(Records for the exercise):
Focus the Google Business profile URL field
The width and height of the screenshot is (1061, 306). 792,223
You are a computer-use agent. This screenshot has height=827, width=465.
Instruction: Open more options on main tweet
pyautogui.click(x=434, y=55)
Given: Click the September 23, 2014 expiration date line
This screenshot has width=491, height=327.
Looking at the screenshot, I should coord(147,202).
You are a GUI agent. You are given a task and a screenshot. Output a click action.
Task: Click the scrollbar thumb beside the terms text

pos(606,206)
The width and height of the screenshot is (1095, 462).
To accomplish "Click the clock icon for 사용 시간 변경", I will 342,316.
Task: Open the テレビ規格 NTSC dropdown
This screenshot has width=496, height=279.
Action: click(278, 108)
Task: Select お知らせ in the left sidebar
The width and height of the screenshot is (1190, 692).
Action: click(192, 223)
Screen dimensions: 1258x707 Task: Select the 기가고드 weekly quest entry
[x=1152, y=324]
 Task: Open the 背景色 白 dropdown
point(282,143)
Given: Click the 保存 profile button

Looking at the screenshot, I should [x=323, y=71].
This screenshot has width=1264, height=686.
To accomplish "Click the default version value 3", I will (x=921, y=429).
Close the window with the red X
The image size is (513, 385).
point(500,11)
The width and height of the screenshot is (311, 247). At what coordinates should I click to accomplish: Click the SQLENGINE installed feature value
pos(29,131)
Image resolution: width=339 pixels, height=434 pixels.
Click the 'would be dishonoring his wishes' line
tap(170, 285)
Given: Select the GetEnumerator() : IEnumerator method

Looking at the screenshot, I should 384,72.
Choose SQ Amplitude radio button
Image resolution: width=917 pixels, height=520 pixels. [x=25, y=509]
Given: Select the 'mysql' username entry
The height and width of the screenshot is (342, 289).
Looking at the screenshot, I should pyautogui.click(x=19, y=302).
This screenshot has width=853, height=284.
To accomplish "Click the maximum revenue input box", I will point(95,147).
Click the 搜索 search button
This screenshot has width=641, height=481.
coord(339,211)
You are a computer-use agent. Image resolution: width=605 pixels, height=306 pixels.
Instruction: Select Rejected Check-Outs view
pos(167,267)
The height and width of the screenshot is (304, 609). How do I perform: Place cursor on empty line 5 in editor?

(Given instruction): Rewrite the items above, changing each "Instruction" to "Command" and leaving everything else as it is.

(Solution to this problem):
Focus the Google Business profile URL field
The width and height of the screenshot is (1061, 306). 792,223
You are a computer-use agent. This screenshot has height=827, width=465.
Command: Open more options on main tweet
pyautogui.click(x=434, y=55)
Given: Click the September 23, 2014 expiration date line
This screenshot has width=491, height=327.
Looking at the screenshot, I should coord(147,202).
You are a GUI agent. You are given a task and a screenshot. Output a click action.
Task: Click the scrollbar thumb beside the terms text

pos(606,206)
The width and height of the screenshot is (1095, 462).
To accomplish "Click the clock icon for 사용 시간 변경", I will 342,316.
Task: Open the テレビ規格 NTSC dropdown
This screenshot has width=496, height=279.
Action: click(278, 108)
Task: Select お知らせ in the left sidebar
The width and height of the screenshot is (1190, 692).
Action: click(192, 223)
Screen dimensions: 1258x707 Task: Select the 기가고드 weekly quest entry
[x=1152, y=324]
 Task: Open the 背景色 白 dropdown
point(282,143)
Given: Click the 保存 profile button

Looking at the screenshot, I should [x=323, y=71].
This screenshot has width=1264, height=686.
To accomplish "Click the default version value 3", I will (x=921, y=429).
Close the window with the red X
The image size is (513, 385).
point(500,11)
The width and height of the screenshot is (311, 247). At what coordinates should I click to accomplish: Click the SQLENGINE installed feature value
pos(29,131)
Image resolution: width=339 pixels, height=434 pixels.
Click the 'would be dishonoring his wishes' line
tap(170, 285)
Given: Select the GetEnumerator() : IEnumerator method

Looking at the screenshot, I should 384,72.
Choose SQ Amplitude radio button
Image resolution: width=917 pixels, height=520 pixels. [x=25, y=509]
Given: Select the 'mysql' username entry
The height and width of the screenshot is (342, 289).
Looking at the screenshot, I should pyautogui.click(x=19, y=302).
This screenshot has width=853, height=284.
To accomplish "Click the maximum revenue input box", I will point(95,147).
Click the 搜索 search button
This screenshot has width=641, height=481.
coord(339,211)
You are a computer-use agent. Image resolution: width=605 pixels, height=306 pixels.
Command: Select Rejected Check-Outs view
pos(167,267)
The height and width of the screenshot is (304, 609). How do I perform: Place cursor on empty line 5 in editor?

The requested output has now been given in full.